Impossible d'échapper au pape dans la presse suisse ce matin.

(swissinfo.ch)

Physiquement très affaibli, mais encore capable de mouvoir les foules comme une «superstar», Jean-Paul II fait ce matin la une de toute la presse suisse.

Au-delà du succès populaire, les commentateurs s’interrogent sur le sens de cette visite pastorale, au cours de laquelle on n’a pas évoqué les problèmes actuels de l’Eglise catholique.

«Affaibli, inaudible, mais superstar». A l’image du quotidien vaudois 24heures, les journaux suisses y vont tous d’une ou plusieurs pages spéciales consacrées à la visite de Jean-Paul II.

Tous mettent en avant l’impressionnant bilan chiffré de ces deux jours: 14'000 jeunes samedi soir à la BernArena et 70'000 personnes dimanche sur la plaine de l’Allmend, pour la plus grande messe de ces 50 dernières années en Suisse.

Exception notable: la Neue Zürcher Zeitung, qui accroche très discrètement le sujet, sans photo en première page et qui rappelle en page intérieure que ce week-end de liesse à Berne était aussi marqué par une interdiction totale de manifester.

«L’idole des jeunes»

«Sa voix saccadée délivre un message quasiment inaudible. Mais veut-on vraiment l’entendre? N’a-t-il pas déjà tout dit?», interroge La Liberté.

Pour le quotidien fribourgeois, les jeunes venus à la rencontre de Jean-Paul II «ne veulent pas aborder de sujets qui fâchent dans cette ultime fête avec grand-papa». Ils préfèrent poser sur lui «le regard des fans et des groupies».

La Tribune de Genève met elle aussi en avant cet aspect de «show à l’américaine», orchestré par un pape promu «idole des jeunes». Mais la rencontre «manque terriblement de contenu», estime le sociologue interrogé par le quotidien du bout du lac.

Dans le même registre, le théologien Leo Karrer rappelle dans la Berner Zeitung que «les stars et les idoles peuvent aussi fonctionner indépendamment du contenu».

Et le dialogue?

«Les adolescents en admiration devant le pape ne connaissent pas tous son conservatisme. Chanter et danser, c’est bien pour donner une image moderne d’une Eglise qui ne l’est pas», écrit Le Matin.

Et le quotidien romand de poser la question: «Le pape écoute-t-il les jeunes?» Aucune allusion au mariage, au préservatif, à l’eucharistie refusée aux protestants, cela traduit avant tout l’attitude d’un pape «obnubilé par l’unité au sein de sa propre Eglise».

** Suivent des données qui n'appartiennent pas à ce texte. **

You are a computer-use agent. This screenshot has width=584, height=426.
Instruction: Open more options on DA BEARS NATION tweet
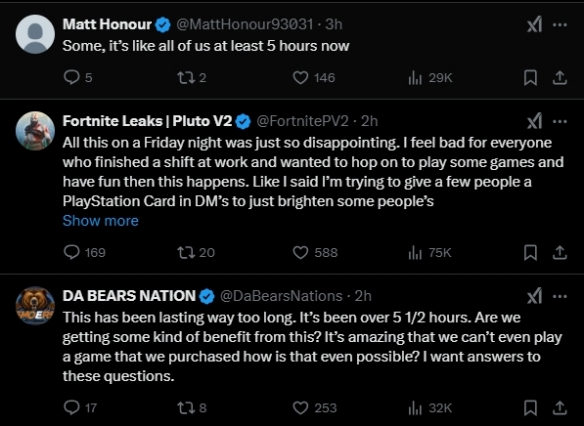559,296

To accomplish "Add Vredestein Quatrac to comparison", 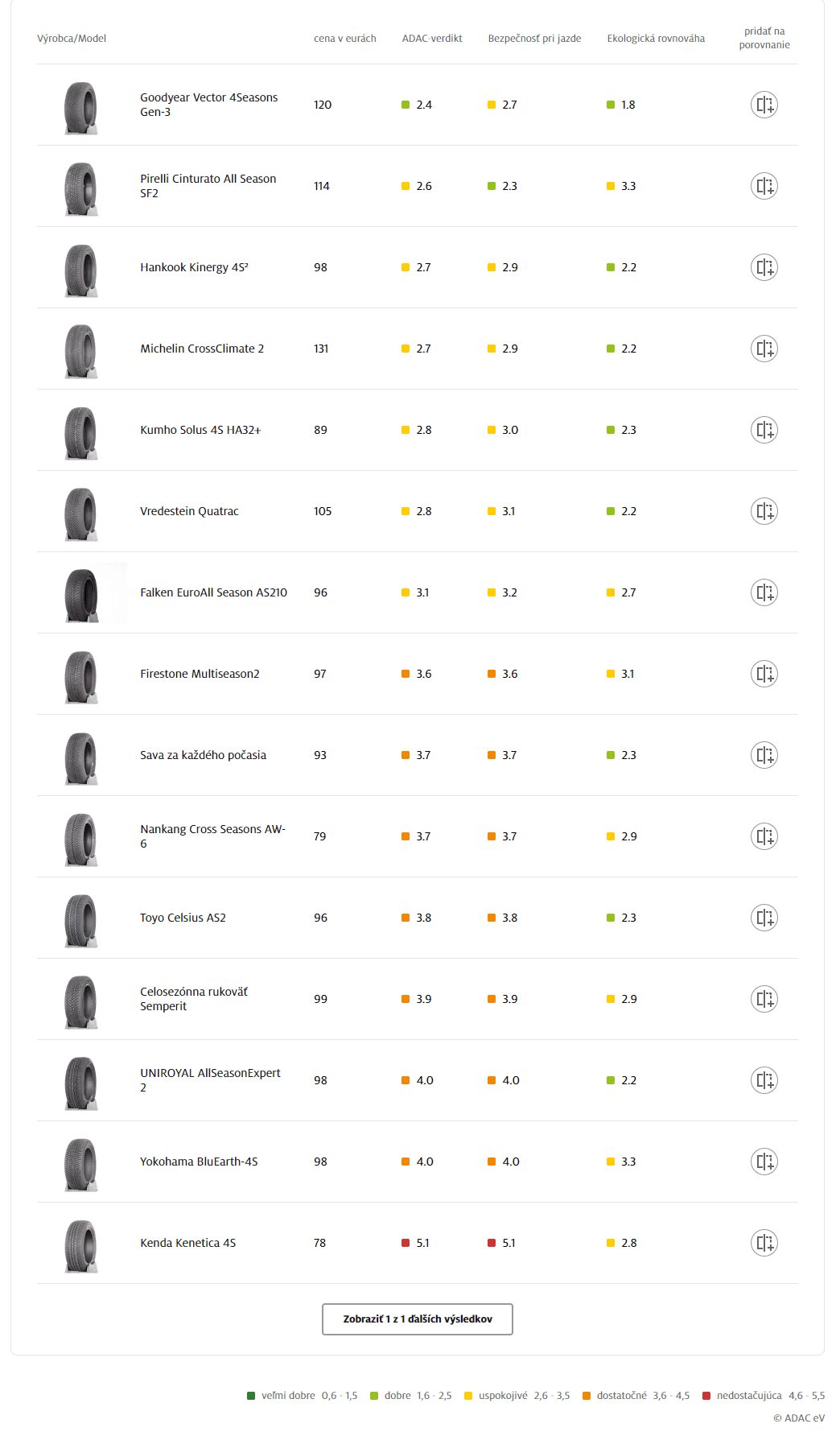I will tap(764, 511).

Mais finalement, se demande le Blick, ces problèmes en sont-ils vraiment pour les jeunes «qui vivent leur religion comme un sentiment et non comme une institution»?

Reste le «culte triomphant de la personnalité», comme le relève le théologien Hans Küng dans la Basler Zeitung. Un culte qui peut même engendrer des «comportement hystériques», écrit la Südostschweiz.

«Mise en scène de la souffrance»

Au final, et peut-être grâce à cette manière de ne pas aborder les problèmes «des catholiques frondeurs et des protestants fâchés», le bilan de ces deux jours est «presque providentiel», écrit 24heures.

«La faiblesse du pape est maintenant sa force, note le quotidien. C’est le socle même du christianisme, avec Jésus-Christ battu, crucifié, mais ensuite ressuscité».

Un point de vue qui est également celui du sociologue interrogé par Le Temps. Pour lui, «la grande force de Jean-Paul II est qu’il colle très bien avec le star-système, jusque dans la mise en scène de la souffrance».